最初の40kmが追い風でUターンしてからは向かい風になるため、後半にゆっくりタイム差を詰めて勝負どころの登りまでに1分差以内に詰め寄れば問題のない状況ではあったが、60km地点から先頭の選手が大失速して2分以上の差がわずか10kmでなくなり集団は一つになる。そこから韓国や中国を中心にアタック合戦となり、唐見だけではなく与那嶺もこれらに対応して集団は一つで登り口に入る。登りに入ると与那嶺と韓国の羅がペースを上げて最初の1kmほどで先頭集団は一気に7名に絞られる。
この中にはスプリントに強い選手が複数名入っているため与那嶺と羅がペースアップでふるいにかけるが、登りには緩くなる区間や下り区間もあるため集団はそこからは大きく崩れない。その中で羅が抜け出し、与那嶺が追走グループを引っ張る。この動きで優勝候補の1人ベトナムのNGUYEN Thi Thatが遅れて、追走は与那嶺を含む3名のグループとなる。与那嶺はスプリント力のある中国のPU Yixian、香港のYANG Qianyuを引き連れて羅を追うが追いきれない。そのまま羅が独走で優勝し、与那嶺はスプリント力のある2人を相手に冷静に立ち回り、PUにゴール前で抜かれたものの3位を確保し銅メダルを獲得した。
与那嶺恵理のコメント
唐見さんがやってほしいこと、やらないといけないことをわかってくれていたので、スムーズにレースを進めることができた。最後の登りでは、表彰台は3人なので、ついてくる選手が2人になるまで引き続けようと考えていた。一人多く4選手の集団となってしまったが、韓国が協調してくれたことはよかった。しかし残り5kmで韓国で逃げられてしまった。その時点で表彰台ねらいに頭を切り替え、最後のスプリントでは中国にまくられることはわかっていたので、貪欲に先駆けして表彰台をねらった。

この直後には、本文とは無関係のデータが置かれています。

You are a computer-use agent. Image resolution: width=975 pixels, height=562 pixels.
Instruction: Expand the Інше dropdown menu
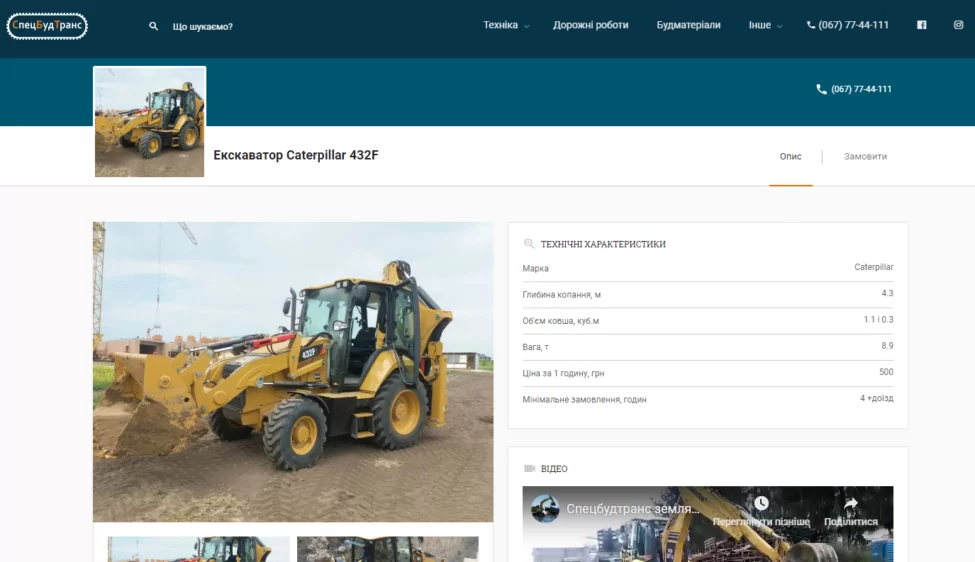(765, 25)
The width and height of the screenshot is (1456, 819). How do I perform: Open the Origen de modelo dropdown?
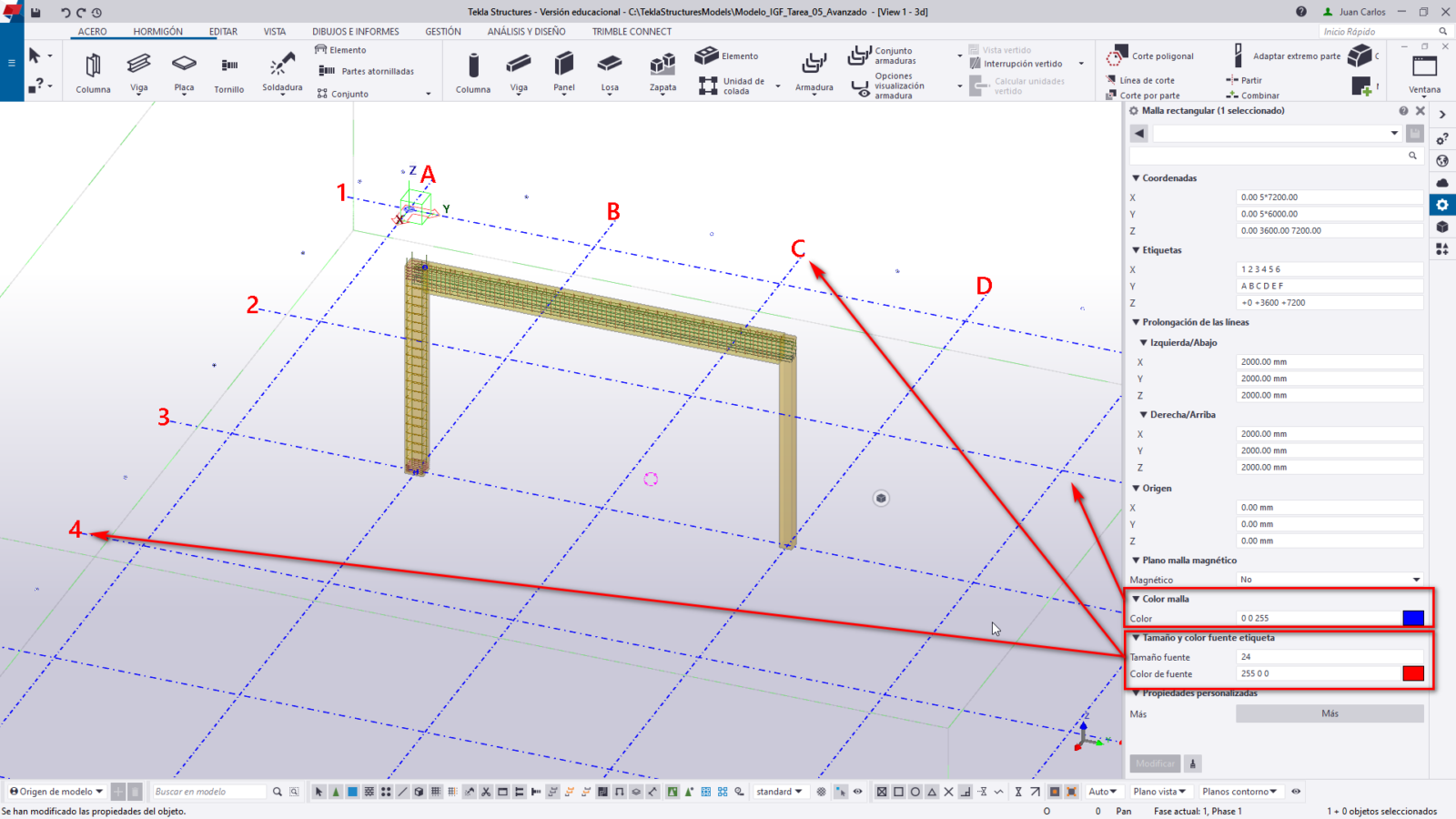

金メダルをねらいにきたが、なにもなく帰るよりも銅メダルを持って帰ることができてよかった。明後日に個人タイムトライアルもあるので、また頑張りたい。明日、試走をして最後の機材選択をしたい。
唐見実世子のコメント
スタートアタックした選手は簡単に捕まるだろうと思っていたが、どんどん差が開いてしまったことが予想外だった。中盤を過ぎても追いつかないので、脚を使って追い始めたら意外にも早く捕まってしまったのがチームとして失敗だった。最後の山の麓で捕まえられるのが理想の展開だった。
逃げが吸収されて集団が一つになってからは、与那嶺さんに脚を使わせたくなかったので、集団の後方で脚をためていた香港や中国がカウンターアタックできないくらいのペースで登り口までずっと引いて、あとは与那嶺さんに勝負を託した。
23日は男子ロードレースが行われ、別府史之(トレック・セガフレード)と中根英登(NIPPO・ヴィーニファンティーニ・ヨーロッパオヴィーニ)が出場する。